Teologia do século XX

João Paulo II, in memoriam. Eleição surpresa

Depois de um João Paulo I muito breve, sereno, simples e jovial, mas consciente da gravidade dos problemas e carente de saúde, veio João Paulo II, saudável e desportivo, com bom humor e equilíbrio, grande fé e uma piedade que lhe veio naturalmente. 

Juan Luis Lorda-7 de Abril de 2020-Tempo de leitura: 7 acta
João Paulo II.

A sensação de que tudo na Igreja tinha de descer foi a primeira coisa que quebrou essa frase no discurso inaugural do Pontificado: "Não tenhas medo, abre as portas a Cristo". (22-X-1978). O apelo não foi amplamente notado ou compreendido na altura, mas provou ser um ponto de viragem na tendência descendente da era pós-conciliar e abriu um horizonte de esperança e juventude, que se iria desenvolver nos 26 anos seguintes do pontificado. A frase deveria tornar-se o lema do pontificado, como sublinha o hino Paura não abreviada, que Marco Frisina compôs para a beatificação.
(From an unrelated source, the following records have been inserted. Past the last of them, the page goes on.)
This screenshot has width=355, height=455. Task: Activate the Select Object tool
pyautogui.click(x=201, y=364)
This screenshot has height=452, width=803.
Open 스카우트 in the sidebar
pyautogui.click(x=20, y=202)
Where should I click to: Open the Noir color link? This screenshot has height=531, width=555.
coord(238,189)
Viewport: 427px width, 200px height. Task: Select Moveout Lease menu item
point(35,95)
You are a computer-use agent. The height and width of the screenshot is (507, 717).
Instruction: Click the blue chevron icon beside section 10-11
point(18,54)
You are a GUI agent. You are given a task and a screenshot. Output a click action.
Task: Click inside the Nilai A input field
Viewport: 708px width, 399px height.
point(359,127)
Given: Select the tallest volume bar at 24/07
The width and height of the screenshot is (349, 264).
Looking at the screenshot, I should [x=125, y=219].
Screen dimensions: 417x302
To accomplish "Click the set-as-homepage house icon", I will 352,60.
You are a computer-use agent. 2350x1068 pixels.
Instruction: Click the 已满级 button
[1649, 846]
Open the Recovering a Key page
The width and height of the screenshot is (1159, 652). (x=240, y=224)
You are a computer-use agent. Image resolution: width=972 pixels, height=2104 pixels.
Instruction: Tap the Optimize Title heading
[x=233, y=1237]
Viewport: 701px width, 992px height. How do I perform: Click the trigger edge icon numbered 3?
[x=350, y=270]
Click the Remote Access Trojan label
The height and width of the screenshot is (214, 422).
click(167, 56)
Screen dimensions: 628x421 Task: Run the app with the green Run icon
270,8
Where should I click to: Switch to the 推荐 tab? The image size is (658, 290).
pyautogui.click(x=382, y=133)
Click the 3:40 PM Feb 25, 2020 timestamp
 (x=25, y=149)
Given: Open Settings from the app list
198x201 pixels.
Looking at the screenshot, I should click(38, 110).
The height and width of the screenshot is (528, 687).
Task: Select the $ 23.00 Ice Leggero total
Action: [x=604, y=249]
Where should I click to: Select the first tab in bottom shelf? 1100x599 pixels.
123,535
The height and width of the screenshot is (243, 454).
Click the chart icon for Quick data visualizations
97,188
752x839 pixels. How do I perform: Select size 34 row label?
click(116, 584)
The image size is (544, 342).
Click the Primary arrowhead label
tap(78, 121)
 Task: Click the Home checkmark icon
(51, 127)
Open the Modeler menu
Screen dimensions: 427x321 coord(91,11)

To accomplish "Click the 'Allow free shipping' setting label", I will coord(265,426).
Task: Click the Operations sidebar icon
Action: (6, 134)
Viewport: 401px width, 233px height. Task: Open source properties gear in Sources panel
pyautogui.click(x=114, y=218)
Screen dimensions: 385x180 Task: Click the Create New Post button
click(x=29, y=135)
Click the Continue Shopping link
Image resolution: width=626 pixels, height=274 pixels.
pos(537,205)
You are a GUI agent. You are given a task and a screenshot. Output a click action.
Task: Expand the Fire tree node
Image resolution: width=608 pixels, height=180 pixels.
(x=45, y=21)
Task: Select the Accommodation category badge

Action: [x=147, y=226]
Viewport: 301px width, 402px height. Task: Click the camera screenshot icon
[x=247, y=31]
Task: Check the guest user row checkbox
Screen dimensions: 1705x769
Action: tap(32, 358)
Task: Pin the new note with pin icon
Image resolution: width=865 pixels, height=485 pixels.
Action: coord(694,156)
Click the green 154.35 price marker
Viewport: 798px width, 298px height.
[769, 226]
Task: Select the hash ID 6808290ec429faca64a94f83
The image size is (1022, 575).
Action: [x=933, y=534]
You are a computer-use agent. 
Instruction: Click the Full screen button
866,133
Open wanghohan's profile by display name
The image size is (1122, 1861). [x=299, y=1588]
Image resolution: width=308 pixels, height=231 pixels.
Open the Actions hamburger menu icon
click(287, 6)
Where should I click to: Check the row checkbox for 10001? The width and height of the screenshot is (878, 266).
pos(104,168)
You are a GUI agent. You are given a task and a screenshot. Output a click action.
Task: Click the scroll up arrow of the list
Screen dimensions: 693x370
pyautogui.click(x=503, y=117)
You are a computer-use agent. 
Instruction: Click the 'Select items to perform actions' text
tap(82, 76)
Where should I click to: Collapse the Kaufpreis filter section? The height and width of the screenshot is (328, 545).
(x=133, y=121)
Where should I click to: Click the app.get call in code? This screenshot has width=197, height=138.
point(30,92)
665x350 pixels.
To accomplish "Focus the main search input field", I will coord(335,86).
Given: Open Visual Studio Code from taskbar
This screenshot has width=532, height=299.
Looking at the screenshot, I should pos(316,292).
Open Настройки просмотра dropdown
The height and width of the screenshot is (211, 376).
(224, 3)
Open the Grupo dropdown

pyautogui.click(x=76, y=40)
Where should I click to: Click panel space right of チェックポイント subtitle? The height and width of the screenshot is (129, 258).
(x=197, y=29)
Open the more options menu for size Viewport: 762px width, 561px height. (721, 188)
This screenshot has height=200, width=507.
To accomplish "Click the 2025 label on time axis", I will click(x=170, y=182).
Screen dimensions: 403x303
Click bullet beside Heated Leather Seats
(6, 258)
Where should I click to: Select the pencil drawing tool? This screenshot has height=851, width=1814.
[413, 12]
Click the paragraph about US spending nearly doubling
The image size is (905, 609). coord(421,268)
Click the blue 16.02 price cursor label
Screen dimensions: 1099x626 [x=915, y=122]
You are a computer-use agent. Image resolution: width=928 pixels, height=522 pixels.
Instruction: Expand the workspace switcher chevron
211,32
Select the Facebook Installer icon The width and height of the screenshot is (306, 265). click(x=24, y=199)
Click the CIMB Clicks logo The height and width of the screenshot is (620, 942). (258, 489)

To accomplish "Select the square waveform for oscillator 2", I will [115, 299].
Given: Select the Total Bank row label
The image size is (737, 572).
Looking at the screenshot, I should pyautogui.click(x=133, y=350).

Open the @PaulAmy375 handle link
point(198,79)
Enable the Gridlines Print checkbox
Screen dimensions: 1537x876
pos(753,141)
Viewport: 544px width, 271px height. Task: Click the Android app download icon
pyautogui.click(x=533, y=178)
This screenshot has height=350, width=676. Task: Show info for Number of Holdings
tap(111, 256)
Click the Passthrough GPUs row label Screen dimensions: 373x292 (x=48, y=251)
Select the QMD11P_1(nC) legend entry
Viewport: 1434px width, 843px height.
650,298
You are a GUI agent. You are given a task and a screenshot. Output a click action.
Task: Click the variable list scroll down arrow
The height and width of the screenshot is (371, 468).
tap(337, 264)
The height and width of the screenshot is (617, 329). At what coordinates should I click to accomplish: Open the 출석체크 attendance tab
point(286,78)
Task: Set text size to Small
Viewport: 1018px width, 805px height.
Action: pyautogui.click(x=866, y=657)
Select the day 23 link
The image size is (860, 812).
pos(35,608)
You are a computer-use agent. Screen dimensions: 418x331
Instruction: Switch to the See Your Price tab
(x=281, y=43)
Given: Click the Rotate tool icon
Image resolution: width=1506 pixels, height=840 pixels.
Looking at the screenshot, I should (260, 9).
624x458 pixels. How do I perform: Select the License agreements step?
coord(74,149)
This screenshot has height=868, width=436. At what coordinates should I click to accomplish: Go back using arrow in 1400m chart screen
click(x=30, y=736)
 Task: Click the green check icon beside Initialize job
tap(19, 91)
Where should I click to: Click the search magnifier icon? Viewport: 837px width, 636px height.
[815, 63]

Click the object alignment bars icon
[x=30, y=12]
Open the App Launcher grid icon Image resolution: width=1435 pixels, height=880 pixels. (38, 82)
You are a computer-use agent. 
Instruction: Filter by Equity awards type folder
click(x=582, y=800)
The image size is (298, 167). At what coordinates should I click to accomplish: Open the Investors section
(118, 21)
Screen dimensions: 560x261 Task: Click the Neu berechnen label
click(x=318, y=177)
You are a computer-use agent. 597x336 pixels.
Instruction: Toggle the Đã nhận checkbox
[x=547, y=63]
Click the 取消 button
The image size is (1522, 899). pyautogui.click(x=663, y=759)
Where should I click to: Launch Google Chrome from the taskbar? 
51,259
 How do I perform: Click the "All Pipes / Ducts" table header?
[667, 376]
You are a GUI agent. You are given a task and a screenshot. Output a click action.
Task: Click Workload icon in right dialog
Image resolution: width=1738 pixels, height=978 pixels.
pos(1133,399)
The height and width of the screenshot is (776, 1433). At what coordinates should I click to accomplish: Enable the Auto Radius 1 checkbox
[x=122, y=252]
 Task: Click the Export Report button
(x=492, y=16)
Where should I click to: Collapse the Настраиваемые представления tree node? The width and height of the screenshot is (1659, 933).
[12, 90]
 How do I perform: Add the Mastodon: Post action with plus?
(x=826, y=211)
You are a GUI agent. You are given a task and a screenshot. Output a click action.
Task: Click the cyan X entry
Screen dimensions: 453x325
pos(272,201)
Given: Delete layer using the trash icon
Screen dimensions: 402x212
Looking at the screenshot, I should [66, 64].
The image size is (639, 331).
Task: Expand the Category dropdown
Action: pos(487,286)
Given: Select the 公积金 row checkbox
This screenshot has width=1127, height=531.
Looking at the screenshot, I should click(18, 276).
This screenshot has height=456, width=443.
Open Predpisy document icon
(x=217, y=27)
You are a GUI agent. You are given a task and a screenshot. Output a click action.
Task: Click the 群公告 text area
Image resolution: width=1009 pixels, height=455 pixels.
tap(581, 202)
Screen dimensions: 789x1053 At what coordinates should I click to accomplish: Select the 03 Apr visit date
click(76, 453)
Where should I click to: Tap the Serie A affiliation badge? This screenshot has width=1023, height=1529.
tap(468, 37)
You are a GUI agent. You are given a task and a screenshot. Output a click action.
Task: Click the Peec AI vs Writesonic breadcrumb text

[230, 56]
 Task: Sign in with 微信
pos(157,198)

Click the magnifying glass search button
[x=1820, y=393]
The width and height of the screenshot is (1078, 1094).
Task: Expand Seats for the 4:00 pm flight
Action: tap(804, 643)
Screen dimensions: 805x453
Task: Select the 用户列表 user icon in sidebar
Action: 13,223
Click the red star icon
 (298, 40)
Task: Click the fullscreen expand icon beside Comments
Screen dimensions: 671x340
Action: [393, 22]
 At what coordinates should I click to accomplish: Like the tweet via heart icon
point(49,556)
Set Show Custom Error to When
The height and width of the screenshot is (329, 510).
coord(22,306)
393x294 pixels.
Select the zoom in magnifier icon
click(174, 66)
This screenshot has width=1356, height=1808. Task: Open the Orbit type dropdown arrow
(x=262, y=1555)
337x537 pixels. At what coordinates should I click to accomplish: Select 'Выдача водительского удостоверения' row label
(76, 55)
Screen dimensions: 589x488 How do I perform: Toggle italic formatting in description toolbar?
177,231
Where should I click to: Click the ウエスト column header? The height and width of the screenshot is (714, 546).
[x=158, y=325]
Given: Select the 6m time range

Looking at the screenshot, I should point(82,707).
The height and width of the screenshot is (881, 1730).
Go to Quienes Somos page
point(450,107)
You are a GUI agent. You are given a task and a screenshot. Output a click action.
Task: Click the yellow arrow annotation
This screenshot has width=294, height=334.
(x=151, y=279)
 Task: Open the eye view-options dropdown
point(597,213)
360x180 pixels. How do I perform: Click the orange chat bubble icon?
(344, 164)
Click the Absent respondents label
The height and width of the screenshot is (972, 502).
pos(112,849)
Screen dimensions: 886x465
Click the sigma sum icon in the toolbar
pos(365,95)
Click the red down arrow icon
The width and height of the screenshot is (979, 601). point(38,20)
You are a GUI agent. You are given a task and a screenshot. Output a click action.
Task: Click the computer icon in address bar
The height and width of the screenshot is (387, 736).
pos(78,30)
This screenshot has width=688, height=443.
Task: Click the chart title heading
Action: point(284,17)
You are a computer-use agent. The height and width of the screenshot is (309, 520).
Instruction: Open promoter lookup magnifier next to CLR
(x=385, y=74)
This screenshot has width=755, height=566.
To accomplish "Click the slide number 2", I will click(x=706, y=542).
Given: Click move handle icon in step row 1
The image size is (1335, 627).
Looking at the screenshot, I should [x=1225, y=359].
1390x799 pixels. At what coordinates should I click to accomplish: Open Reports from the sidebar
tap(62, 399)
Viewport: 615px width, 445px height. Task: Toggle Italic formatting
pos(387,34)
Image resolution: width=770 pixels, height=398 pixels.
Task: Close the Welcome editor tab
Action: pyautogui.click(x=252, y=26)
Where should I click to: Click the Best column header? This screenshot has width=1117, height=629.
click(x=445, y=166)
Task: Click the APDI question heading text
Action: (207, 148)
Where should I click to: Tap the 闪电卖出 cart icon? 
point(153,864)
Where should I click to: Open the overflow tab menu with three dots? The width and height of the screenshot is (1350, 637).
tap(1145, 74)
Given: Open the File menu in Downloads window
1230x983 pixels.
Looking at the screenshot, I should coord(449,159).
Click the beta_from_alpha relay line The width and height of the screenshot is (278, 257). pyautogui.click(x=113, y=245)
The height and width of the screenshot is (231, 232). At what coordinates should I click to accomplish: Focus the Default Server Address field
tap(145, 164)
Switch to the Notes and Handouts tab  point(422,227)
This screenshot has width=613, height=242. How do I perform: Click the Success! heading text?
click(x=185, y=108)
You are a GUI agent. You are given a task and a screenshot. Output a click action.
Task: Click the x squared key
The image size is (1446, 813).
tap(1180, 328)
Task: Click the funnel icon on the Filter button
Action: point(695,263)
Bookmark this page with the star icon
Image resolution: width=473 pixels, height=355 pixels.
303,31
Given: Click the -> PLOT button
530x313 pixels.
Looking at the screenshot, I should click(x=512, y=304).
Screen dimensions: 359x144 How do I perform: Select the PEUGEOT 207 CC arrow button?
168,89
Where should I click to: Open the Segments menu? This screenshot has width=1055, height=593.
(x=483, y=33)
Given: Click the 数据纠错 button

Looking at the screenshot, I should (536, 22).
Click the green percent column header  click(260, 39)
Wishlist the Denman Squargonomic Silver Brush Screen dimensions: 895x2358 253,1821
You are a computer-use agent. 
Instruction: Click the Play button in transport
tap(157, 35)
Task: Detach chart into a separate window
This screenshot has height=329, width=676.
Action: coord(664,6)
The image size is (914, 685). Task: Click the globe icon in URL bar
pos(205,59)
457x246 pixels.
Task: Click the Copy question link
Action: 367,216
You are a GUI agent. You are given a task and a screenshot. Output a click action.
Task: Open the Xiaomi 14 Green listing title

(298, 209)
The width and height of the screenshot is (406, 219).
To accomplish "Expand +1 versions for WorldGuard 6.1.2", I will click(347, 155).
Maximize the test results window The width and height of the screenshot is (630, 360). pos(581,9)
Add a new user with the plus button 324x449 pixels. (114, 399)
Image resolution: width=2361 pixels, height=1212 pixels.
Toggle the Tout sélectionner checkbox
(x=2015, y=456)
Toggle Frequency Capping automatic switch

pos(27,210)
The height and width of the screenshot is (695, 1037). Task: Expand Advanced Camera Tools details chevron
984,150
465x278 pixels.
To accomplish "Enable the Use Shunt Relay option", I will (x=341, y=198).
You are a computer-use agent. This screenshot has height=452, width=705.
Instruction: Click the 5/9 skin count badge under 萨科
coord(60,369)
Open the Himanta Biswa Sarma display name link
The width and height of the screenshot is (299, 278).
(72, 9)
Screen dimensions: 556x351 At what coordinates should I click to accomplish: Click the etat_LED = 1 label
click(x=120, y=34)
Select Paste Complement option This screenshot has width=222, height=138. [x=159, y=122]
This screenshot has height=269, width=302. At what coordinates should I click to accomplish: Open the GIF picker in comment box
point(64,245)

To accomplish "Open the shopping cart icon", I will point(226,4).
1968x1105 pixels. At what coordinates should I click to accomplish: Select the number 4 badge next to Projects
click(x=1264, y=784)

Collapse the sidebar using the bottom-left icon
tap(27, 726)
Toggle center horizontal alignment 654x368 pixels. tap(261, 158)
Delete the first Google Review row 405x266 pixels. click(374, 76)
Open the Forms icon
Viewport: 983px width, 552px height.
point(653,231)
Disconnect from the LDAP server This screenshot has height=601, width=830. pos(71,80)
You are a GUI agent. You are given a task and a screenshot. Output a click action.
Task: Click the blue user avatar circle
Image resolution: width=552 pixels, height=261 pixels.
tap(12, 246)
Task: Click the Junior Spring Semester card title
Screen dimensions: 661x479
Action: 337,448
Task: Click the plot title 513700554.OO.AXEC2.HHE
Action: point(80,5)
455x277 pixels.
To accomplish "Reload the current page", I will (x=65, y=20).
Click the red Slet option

Com estas palavras, algo solenes e poéticas, como ele gostava, João Paulo II dirigiu-se, antes de mais, aos sistemas políticos e económicos, especialmente às sociedades marxistas, mas também às liberais, para lhes pedir que aceitassem a mensagem de Cristo. Este era o programa do pontificado: não ter medo de propor a salvação de Cristo, o Evangelho, a todas as pessoas. Ser claro sobre o seu valor e, portanto, sobre a missão da Igreja, a sua força e a sua justificação no mundo moderno. Foi também a justificação da sua própria missão no mundo, a do Papa, que não é apenas um venerável remanescente de eras passadas que atrai turistas para Roma, como os Museus do Vaticano ou o Fórum Romano. João Paulo II sentiu que tinha uma missão, a da Igreja com a sua mensagem para todos os povos, e com a renovação e urgência que o Concílio Vaticano II lhe tinha dado. Foi acompanhado por uma convicção e saúde que sublinhava a sua proposta. Mais tarde, perdeu a sua saúde, mas não perdeu a sua convicção.

João Paulo II foi eleito Papa a 15 de Outubro de 1978, com 58 anos de idade. Ele estava no seu auge, forte, simpático e determinado. Veio de uma Polónia que foi então amplamente separada do resto da Europa pela Cortina de Ferro, e sob um claro e severo domínio comunista. Talvez seja por isso que não constava da lista de "papáveis". Lembro-me que, quando o Cardeal Felici pronunciou o seu nome na Praça de São Pedro, ninguém sabia quem ele era e a sua fotografia não apareceu nos jornais. Além disso, ao tentar pronunciar Wojtyła com sotaque polaco, sendo o "l" barrado um "u", o nome não era reconhecível nas listas. Ao meu lado, alguém comentou que deve ser swahili e revistado através dos cardeais africanos. A eleição foi uma surpresa total e cada passo subsequente foi uma nova surpresa: os gestos, os temas, o estilo, as propostas. Em quase 26 anos não parou e não o deixou parar. 

Quem ele era

Embora não estivesse entre os favoritos, era conhecido dos eleitores cardeais e alguns tinham tomado conhecimento dele. Ele tinha brilhado no recente sínodo sobre evangelização e catequese. Ele tinha ajudado a redigir a encíclica Humanae vitaePapa Paulo VI (1968), e tinha-o defendido em várias conferências em todo o mundo. E tinha pregado os Exercícios Espirituais a Paulo VI pouco antes (1975). Fala-se da sua promoção pelo então Cardeal de Viena, Franz König.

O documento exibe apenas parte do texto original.